Mi consigliarono quindi di comprare un apparecchio di metallo fatto apposta per collegare il cane alla bicicletta senza sbilanciamenti reciproci. Cominciammo quindi a fare lunghe passeggiate, io e Taro, con la mia mountain bike.

Verso la metà di giugno avevo l’orale dell’esame da giornalista professionista. Quando non lavoravo in redazione, studiavo. Poi per svuotare la mente andavo in passeggiata con Taro. Un giorno eravamo per la strada delle Lellere, dove non c’era ancora nulla se non terre incolte. Mi fermai per qualche ragione e sganciai la pettorina di Taro dall’apparecchio che lo legava alla bici. Prima che potessi chiudere il moschettone del guinzaglio Taro era sparito. Lo chiamai urlando sempre più forte, feci dei giri in bici alla disperata, ma niente. Si era dissolto nella vegetazione selvaggia dove io, con i miei pantaloncini e le scarpette da ginnastica, non potevo nemmeno sognarmi di entrare.

Tornai a casa distrutta, ero sicura che non avrei più rivisto Taro. E tutto per un attimo di distrazione.

Feci denuncia di smarrimento dai vigili, la sera con babbo girammo in macchina dietro alle Lellere fino a tardi sperando di vederlo, ma niente. 

Anche mamma era molto preoccupata, ma più per me che per Taro.

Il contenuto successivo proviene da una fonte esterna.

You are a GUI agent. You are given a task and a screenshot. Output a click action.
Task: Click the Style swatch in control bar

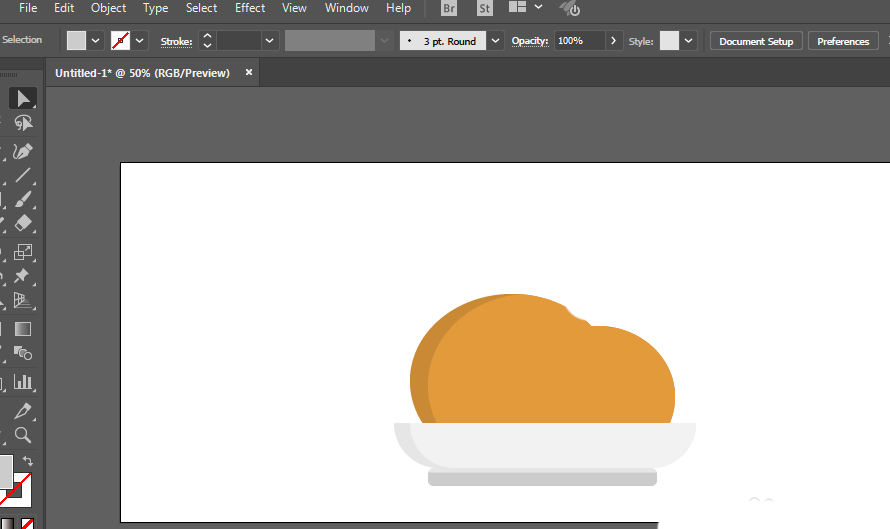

Temeva infatti che in preda all’angoscia avrei mandato all’aria l’esame da giornalista. 

La mattina dopo babbo rispose al telefono. Poi mi disse: l’hanno trovato.

È vivo? Fu il mio unico pensiero.

Lui sì, disse babbo.

Scoprimmo che Taro aveva fatto poca strada. Dalle Lellere era risalito fino al Paradiso dove era stato attratto dalle gabbie dei conigli di una famiglia di contadini. Con il suo musetto era riuscito ad aprirle una ad una e ad uccidere tutti i conigli, con un morso sul collo, ma senza mangiarli.

Poi si era steso a riposare sull’aia dove l’aveva trovato il padrone di casa di prima mattina. 

Babbo pensava già a fare i conti di quanto avremmo dovuto rimborsare per ogni coniglio. Per fortuna avevamo l’assicurazione. 

Io non vedevo l’ora di riabbracciare il mio Taro.

Babbo andò a prenderlo con la macchina. Quando tornò ci disse che quei contadini avevano voluto sapere di preciso chi fosse e, una volta capito di chi era figlio, gli avevano fatto una grande festa. Nonno Corrado era stato il capo dell’anagrafe comunale in un tempo in cui la maggior parte delle persone era analfabeta. Per lui era normale aiutare chi gli si rivolgeva per scrivere una lettera o leggere un documento. 

Per queste persone, invece, avere un punto di riferimento onesto e disinteressato significava tantissimo, anche per essere sicure di non venire raggirate. 

Anche il contadino di Taro era tra questi e per lui la perdita dei conigli non era niente in confronto a quello che aveva ricevuto tanti anni prima.   

Babbo insistette ma loro dicevano che non volevano niente. Fu invitato ad entrare in casa a bere vino e mangiare salame e alla fine tornò a casa con il fuggitivo. 

Noi decidemmo comunque di fare un regalo a quella famiglia, una bottiglia di liquore, in segno di gratitudine e riconoscenza, ma fu veramente difficile fargliela accettare.

Oggi ripenso a quelle persone e rimpiango tutto un mondo che abbiamo perso.

Non so se la fortuna di averlo conosciuto basta a consolarmi.